Page and screen pointing data
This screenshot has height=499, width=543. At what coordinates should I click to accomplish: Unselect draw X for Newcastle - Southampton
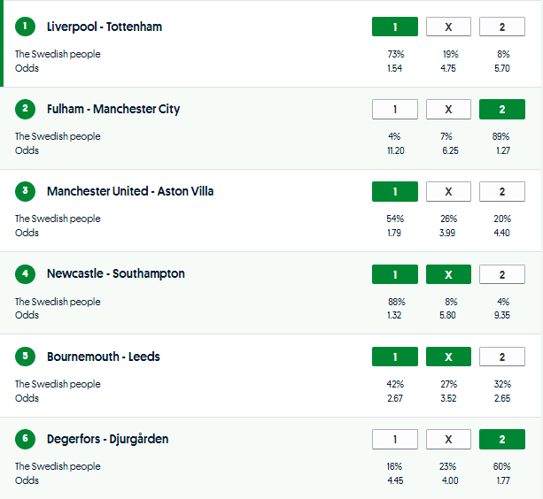(x=448, y=274)
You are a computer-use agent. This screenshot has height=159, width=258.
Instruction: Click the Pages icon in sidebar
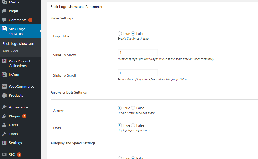pyautogui.click(x=4, y=11)
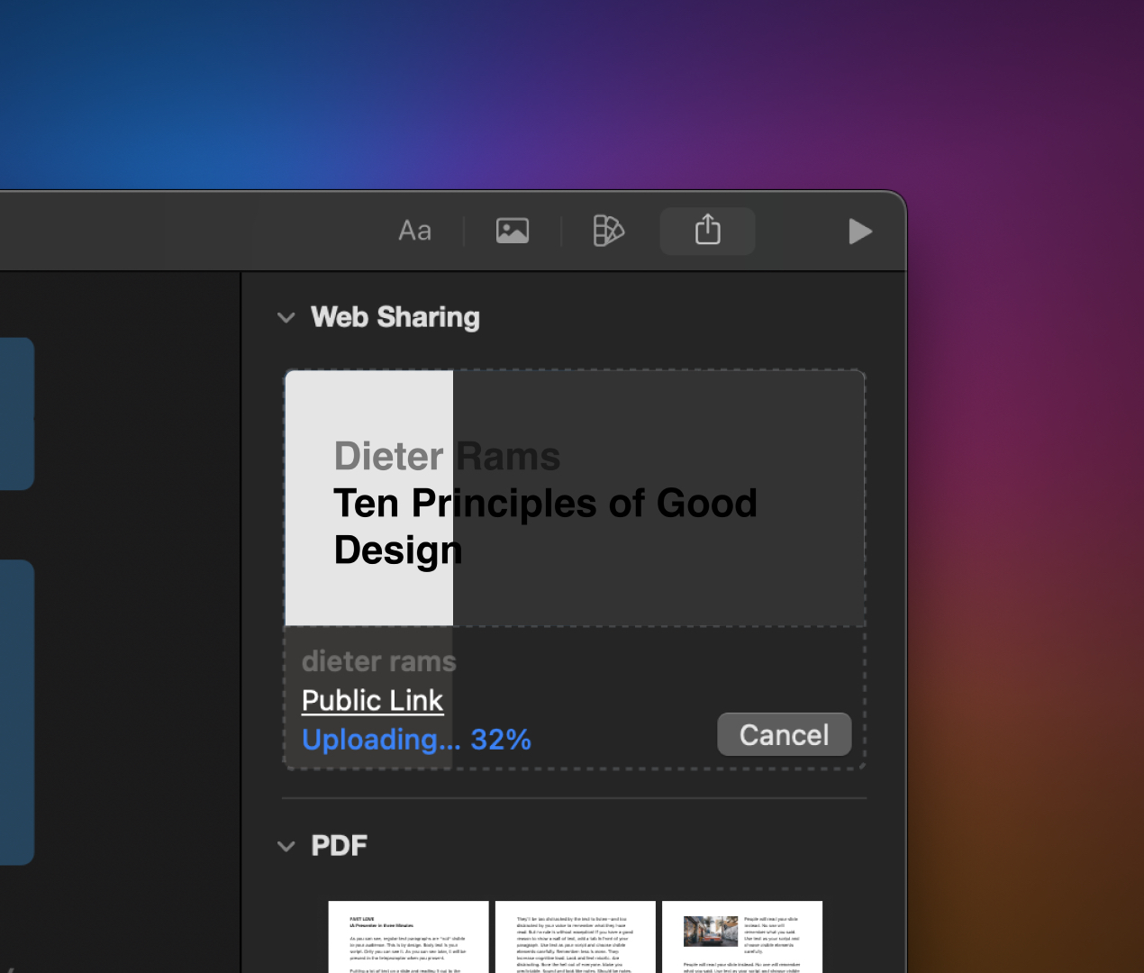Click the taller lower blue editor block

(x=16, y=712)
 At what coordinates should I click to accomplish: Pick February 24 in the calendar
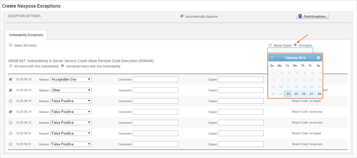click(287, 94)
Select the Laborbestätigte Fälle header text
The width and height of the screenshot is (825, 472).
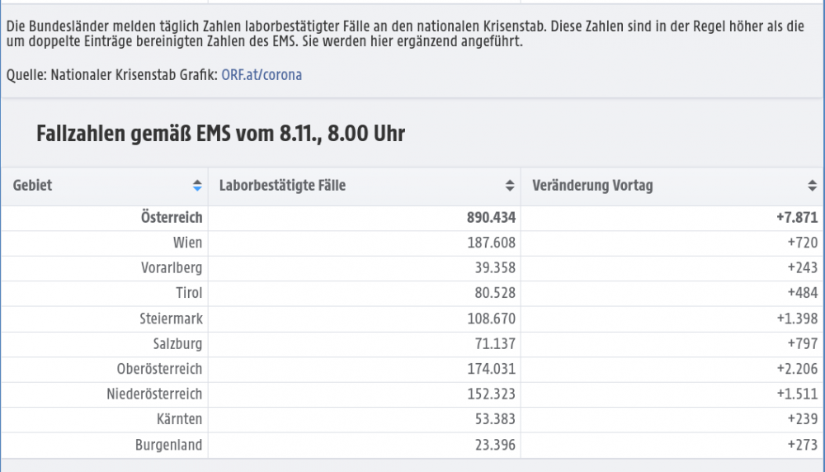[x=282, y=186]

» **THE REQUEST**: Rewrite the records from the start up to and including the line with "(x=16, y=712)", switching "screenshot" to "image" and keeping everything else the same. Give only those lines and leave out the pictures.

» **CORRECT ANSWER**:
This image has height=499, width=543. At what coordinates should I click to accomplish: Unselect draw X for Newcastle - Southampton
(x=448, y=274)
You are a computer-use agent. This image has height=159, width=258.
Instruction: Click the Pages icon in sidebar
pyautogui.click(x=4, y=11)
Click the taller lower blue editor block

(x=16, y=712)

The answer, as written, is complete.